Main function has 8 parts. The example using few helper functions defined in the top anonymous namespace.

QID


The first part of the main() example will pick QID 0. This is usually the first Enumerated device ID.

Though the API is capable of accepting a list of QID's, in this example we only pass a single one in the vector<> int container.

QPC


QPC is a container file that includes various parts of the compiled network.

The path is hardcoded in this example and could be changed or passed to the program via other means like environment variable or command line arguments.

qaic::rt::Qpc::Factory API will accept a path to the QPC and returns pack a QPC object to use in the next steps.

Context


QAIC Runtime requires a Context object to be created and passed around to various APIs.

In this phase we use qaic::rt::Context::Factory API to obtain a new instance of Context.

We pass NullProp for no special QAicContextProperties_t attributes and the QID vector that was instantiated before.

Inference Set


Creating an instance of InferenceSet is the next step.

InferenceSet is considered as a top-level entity when it comes to running Inferences on Hardware.

In this example, we set the Size of the Software/Hardware backlog as 10 possible pending buffers.

We have a single activation requested. This means that the provided program (encapsulated in QPC), will be activated as a single instance on the Hardware. We use the single QID provided when creating the InferenceSet instance.

IO Buffers


Next step is required for setting up Input as well as output buffers.

In both Input and Output buffers, the user application will be allocating buffers and also will need to deallocate the buffers before application tear-down.

This part have few subsections:

  1. Obtain InferenceHandle to submit the I/O buffers once these created.
  2. Allocate the buffers using BufferMappings container. We iterate over each BufferMapping instance to obtain information that helps us to allocate new buffers.
  3. Once we have a vectors of allocated Input and Output buffers, we will use the InferenceHandle to submit it.

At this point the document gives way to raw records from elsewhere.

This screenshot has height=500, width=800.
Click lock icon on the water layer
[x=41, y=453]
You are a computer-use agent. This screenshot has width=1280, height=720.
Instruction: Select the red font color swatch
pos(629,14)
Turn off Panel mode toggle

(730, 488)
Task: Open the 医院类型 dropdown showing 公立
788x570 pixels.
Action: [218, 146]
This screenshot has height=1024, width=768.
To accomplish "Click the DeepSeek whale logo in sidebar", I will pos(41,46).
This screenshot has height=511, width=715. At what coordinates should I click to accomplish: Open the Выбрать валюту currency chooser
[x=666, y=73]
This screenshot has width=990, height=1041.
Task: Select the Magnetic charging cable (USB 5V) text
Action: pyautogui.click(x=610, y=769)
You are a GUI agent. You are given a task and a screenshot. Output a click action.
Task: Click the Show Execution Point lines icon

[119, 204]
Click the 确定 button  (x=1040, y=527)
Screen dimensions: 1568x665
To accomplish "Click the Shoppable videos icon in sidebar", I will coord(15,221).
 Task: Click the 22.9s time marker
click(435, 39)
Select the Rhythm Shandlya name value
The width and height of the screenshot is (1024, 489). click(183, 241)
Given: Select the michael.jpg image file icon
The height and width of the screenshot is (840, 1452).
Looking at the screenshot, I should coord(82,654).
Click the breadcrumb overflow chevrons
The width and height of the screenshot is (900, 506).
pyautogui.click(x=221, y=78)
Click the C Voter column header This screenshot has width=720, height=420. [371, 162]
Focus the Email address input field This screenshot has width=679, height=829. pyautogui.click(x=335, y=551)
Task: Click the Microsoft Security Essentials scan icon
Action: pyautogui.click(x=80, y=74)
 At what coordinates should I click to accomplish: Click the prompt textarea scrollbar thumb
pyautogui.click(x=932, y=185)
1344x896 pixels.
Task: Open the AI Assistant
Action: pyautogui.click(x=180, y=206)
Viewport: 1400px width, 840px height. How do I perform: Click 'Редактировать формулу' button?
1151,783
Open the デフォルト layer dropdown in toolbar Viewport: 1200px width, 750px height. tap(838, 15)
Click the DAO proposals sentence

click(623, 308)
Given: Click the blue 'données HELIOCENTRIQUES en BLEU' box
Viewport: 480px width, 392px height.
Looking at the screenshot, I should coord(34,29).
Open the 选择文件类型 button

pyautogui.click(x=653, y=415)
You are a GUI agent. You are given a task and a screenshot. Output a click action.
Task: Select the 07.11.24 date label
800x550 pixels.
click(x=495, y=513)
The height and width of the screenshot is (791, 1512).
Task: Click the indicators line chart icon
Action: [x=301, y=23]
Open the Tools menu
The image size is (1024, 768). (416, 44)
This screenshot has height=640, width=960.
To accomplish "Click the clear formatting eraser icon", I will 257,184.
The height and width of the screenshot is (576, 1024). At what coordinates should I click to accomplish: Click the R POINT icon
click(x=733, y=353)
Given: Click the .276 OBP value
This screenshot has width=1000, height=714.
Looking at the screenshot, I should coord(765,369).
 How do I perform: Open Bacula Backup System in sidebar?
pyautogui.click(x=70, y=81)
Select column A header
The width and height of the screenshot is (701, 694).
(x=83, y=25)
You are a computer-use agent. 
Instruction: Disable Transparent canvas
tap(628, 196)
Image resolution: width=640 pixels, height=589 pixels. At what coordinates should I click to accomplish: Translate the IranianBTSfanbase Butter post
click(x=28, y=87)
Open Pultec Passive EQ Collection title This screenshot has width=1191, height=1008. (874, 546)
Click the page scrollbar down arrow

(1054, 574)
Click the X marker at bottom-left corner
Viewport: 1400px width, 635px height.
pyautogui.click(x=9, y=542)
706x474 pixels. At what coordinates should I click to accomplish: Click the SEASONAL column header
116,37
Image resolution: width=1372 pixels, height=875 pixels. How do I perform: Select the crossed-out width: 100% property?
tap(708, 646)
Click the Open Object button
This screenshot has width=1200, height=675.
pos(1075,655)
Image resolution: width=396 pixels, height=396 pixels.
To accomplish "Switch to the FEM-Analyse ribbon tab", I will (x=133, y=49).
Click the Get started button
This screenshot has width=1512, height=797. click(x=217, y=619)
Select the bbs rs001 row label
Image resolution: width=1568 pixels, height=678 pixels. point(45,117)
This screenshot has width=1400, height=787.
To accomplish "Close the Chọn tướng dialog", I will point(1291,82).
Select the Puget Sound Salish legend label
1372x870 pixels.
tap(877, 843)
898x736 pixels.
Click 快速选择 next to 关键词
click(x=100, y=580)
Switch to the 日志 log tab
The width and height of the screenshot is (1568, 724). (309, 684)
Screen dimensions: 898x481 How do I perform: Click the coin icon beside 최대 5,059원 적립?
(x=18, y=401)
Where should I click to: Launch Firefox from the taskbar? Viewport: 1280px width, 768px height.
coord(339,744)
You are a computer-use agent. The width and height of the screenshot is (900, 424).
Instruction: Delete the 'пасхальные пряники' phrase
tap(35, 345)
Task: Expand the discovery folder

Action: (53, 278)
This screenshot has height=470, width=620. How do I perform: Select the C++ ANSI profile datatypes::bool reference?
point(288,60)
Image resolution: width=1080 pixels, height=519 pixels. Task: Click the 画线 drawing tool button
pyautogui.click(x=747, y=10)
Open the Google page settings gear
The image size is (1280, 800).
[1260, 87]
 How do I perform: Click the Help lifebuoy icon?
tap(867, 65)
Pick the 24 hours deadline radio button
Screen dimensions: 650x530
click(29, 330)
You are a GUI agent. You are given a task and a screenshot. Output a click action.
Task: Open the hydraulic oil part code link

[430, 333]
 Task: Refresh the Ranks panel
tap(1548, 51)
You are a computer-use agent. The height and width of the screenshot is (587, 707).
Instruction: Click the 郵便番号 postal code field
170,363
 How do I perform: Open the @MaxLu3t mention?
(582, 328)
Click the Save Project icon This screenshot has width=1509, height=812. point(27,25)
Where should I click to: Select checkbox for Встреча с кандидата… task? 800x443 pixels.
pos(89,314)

It will be used during inference.

In this example, the helper functions will populate Input buffers with random data just to demonstrate the capabilities of the system.

Submission


This is the part where the actual submission request is happening.

The inferenceSet is used to submit the request, passing submitHandle and user defined inferenceId (which was picked as ID 0)

Completion


This is a blocking call to wait on inference completion and device output's buffers received in the Application.

We use inferenceSet to obtain the completedHandle passing our inferenceId as mentioned above.

User is responsible to return the completedHandle back to the Runtime pool and doing so by calling putCompleted using inferenceSet.

Obtaining output


In this example we do not do anything with the obtained Output buffers and real-life Application will consume such output data.

Cleanup


Since the buffers are user-allocated buffers using the System's Heap, the users is also in charge of properly releasing these buffers as demonstrated in the last phase of this example.

Helper Functions


Throughout this example, the following helper functions and constructs are used:

  • RandomGen : Random data generator - to generate random input buffer data.
  • isInputBuffer : Query if a specific BufferMapping instance is an input one.
  • getPrintName : Return Input or Output strings for standard output printing.
  • populateVector : Populate vector - to populate inputs or output vector<> containers.
  • populateBufWithRandom : Populate buffer with random data - using the above mentioned Random data generator, given a buffer, populate it with random values.
  • prepareBuffers : Prepare buffers - iterates over the BufferMappings container and for each BufferMapping instance, populate input/output vector<> as well as invoke helper function to populate inputs buffers with random data.
  • releaseBuffers : Release buffers - iterates over allocated inputs/outputs and release/delete buffers (return memory back to the system's Heap).
  • notInputOrOutput : Not input our Output boolean function - Given a BufferMapping instance return true if this instance is not Input, nor Output buffer instance. (For example could be invalid, or uninitialized). We skip these kind of instances.

Compile and Run Commands


Copy the InferenceSetIOBuffersExample.cpp and CMakeLists.txt in a folder

Then compile the example with following commands

mkdir build
cd build
cmake ..
make -j 8
Finally, run the executable ./inference-set-io-buffers-example, accordingly change the qpcPath.